• **Passage given**
⟨

My name is Amy, and I have a substance abuse problem. No, Mom, it's not a drinking problem (insert "drinking isn't a problem" joke here) and no, I haven't taken to crack, mainly because sleep is the only thing that keeps me from going insane with boredom after work. My problem is an unregulated substance, one which should be kept away from me at all costs. There should be a five-day waiting period for purchasing a bag of these gems. My name is Amy, and I'm addicted to Reese's Peanut Butter Cups.
I think the endless supply of Valentine's Day candy in my office got me started. One of my coworkers brought in sandbag-size sacks of hard candies for our department's enjoyment. Necco hearts, Sweet Tarts and hard, fruity-flavored hearts took up residence on a small table that's positioned outside my cubicle. In order to do just about anything (get a glass of water, use the loo, sharpen a pencil) I have to walk by the table and I'm presented with Sweet Tarts, which I actually like. So I grab a handful after I sharpen my pencil. I grab a handful to eat with my glass of water. I think there's some sort of sweet-tooth fertilizer in these things, because I haven't been able to walk past a piece of candy this week without eating it. Usually sweets are the last thing I want to eat-- I'm much more of a chips and french fries aficionado. But this weekend I had a hankering for peanut butter cups, and since it was Valentine's Day, I figured I could treat myself. So I bought a small bag of candy at Target on Sunday, figuring by the time I finished the bag my craving would be more than sated.
Not only did I buy the bag of Reeses, I also bought the smallest container of vanilla ice cream I could find. Why vanilla? So I could open the Reeses, drop them in a bowl and add half-melted vanilla ice cream into the mix. I did this on Tuesday, and consumed the entire concoction in two minutes. I don't think I took a breath as I shoveled the chocolate, peanut butter and melted sugar-cream into my mouth. I thought if I did it once, I would feel sick enough to not want to eat it again.
But where was I after I left the gym last night? In Star Market, buying a half-price bag of Valentine's peanut butter cups, destined for a shared bowl with the remaining ice cream. The cashier looked at me quizzically as I set the lonely bag of candy on the conveyer belt.

⟩

• **Input data**
⟨

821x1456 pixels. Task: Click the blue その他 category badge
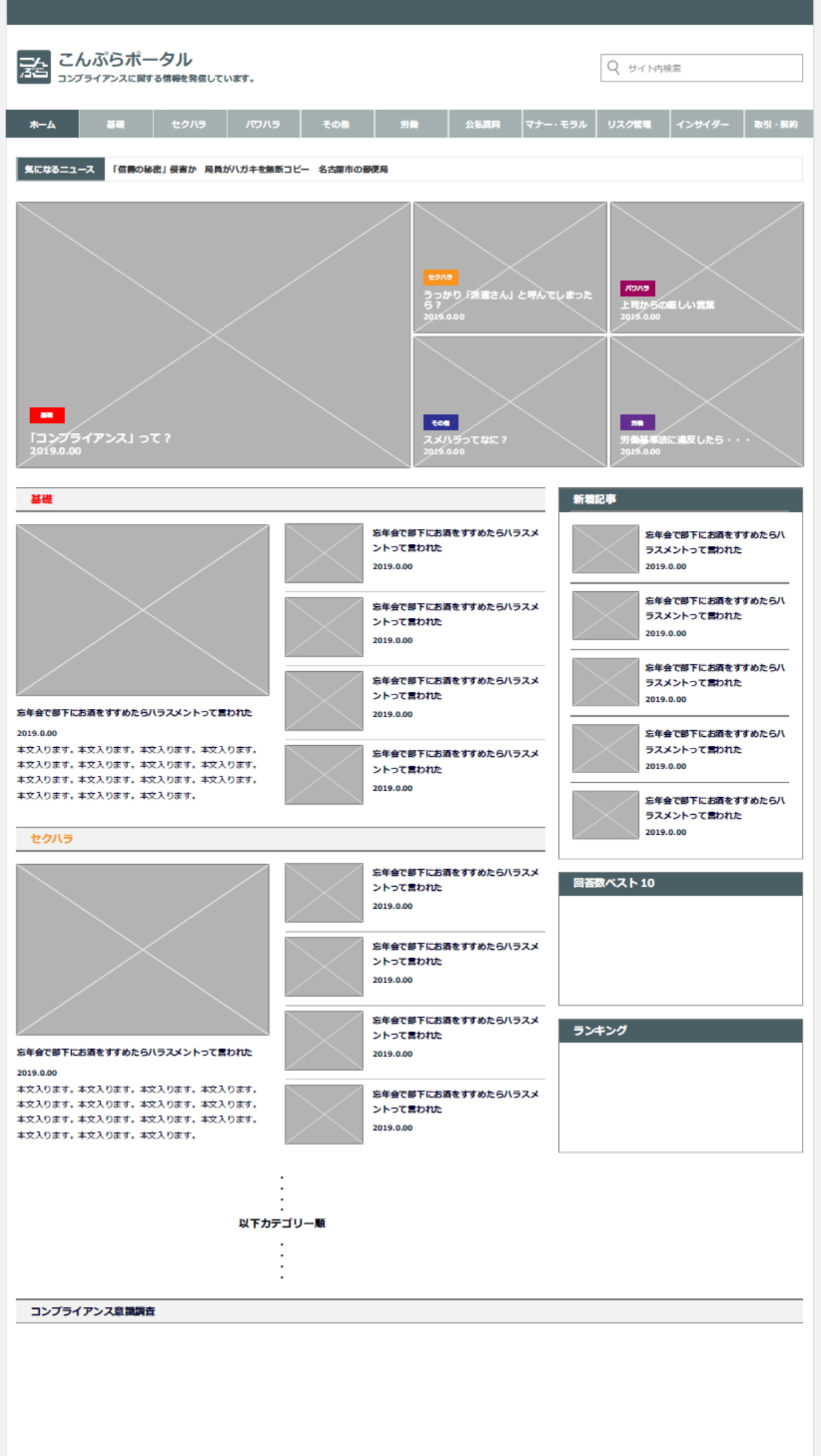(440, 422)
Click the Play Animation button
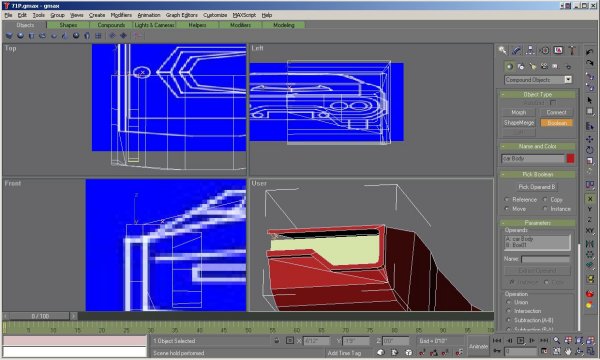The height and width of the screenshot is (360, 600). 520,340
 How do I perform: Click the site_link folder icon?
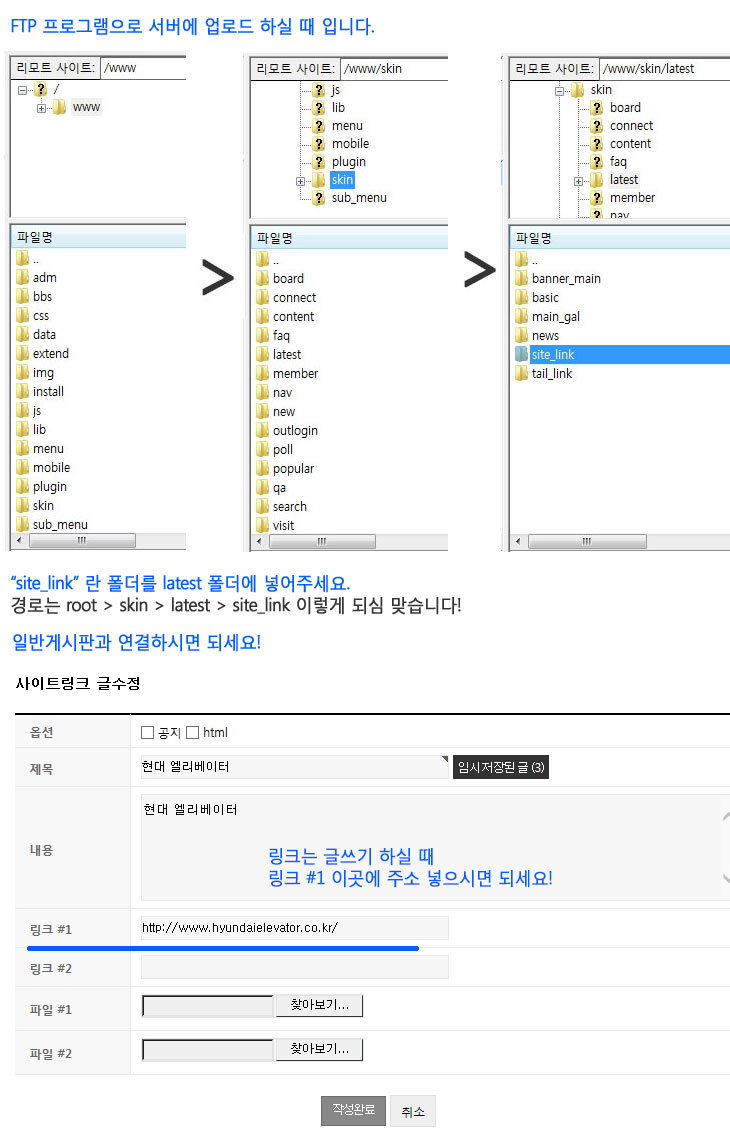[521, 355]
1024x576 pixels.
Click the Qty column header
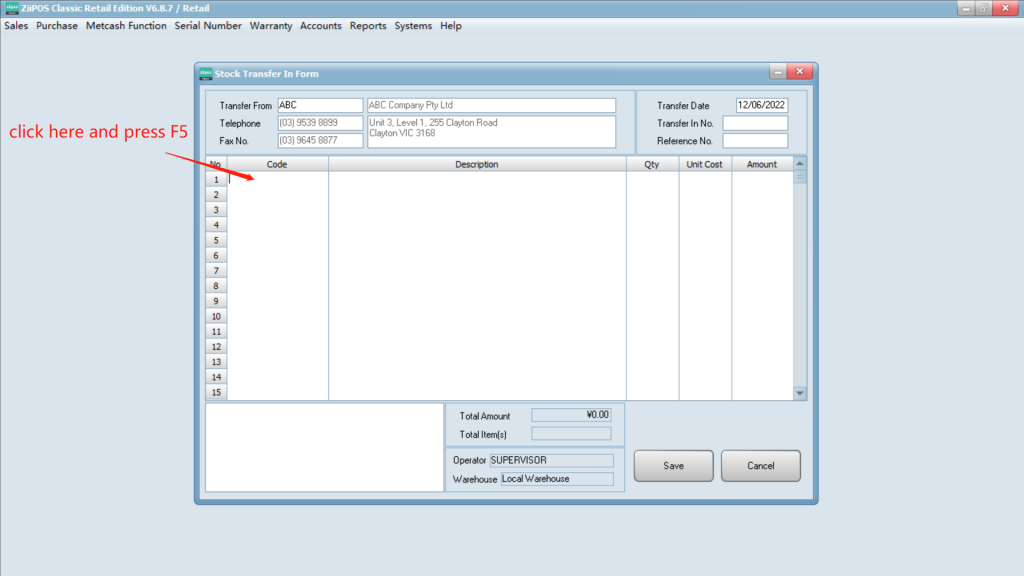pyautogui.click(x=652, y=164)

⟩

• **What you will do**
A – Condense the paragraph of the candy passage that begins "Not only did I buy the bag of Reeses", keeping its main facts.
B – Print the lines of the four entries with click instructions word for word, omitting the pictures.
The candy passage and the entries have no connection to each other.

• **Responses by task**
A – Along with the Reese's, I bought the smallest container of vanilla ice cream I could find so I could drop the cups into a bowl with half-melted ice cream. On Tuesday I ate the whole mixture in two minutes, barely breathing. I thought doing it once would make me sick enough not to want it again.

B –
821x1456 pixels. Task: Click the blue その他 category badge
(440, 422)
Click the Play Animation button
The height and width of the screenshot is (360, 600). 520,340
 How do I perform: Click the site_link folder icon?
[521, 355]
1024x576 pixels.
Click the Qty column header
pyautogui.click(x=652, y=164)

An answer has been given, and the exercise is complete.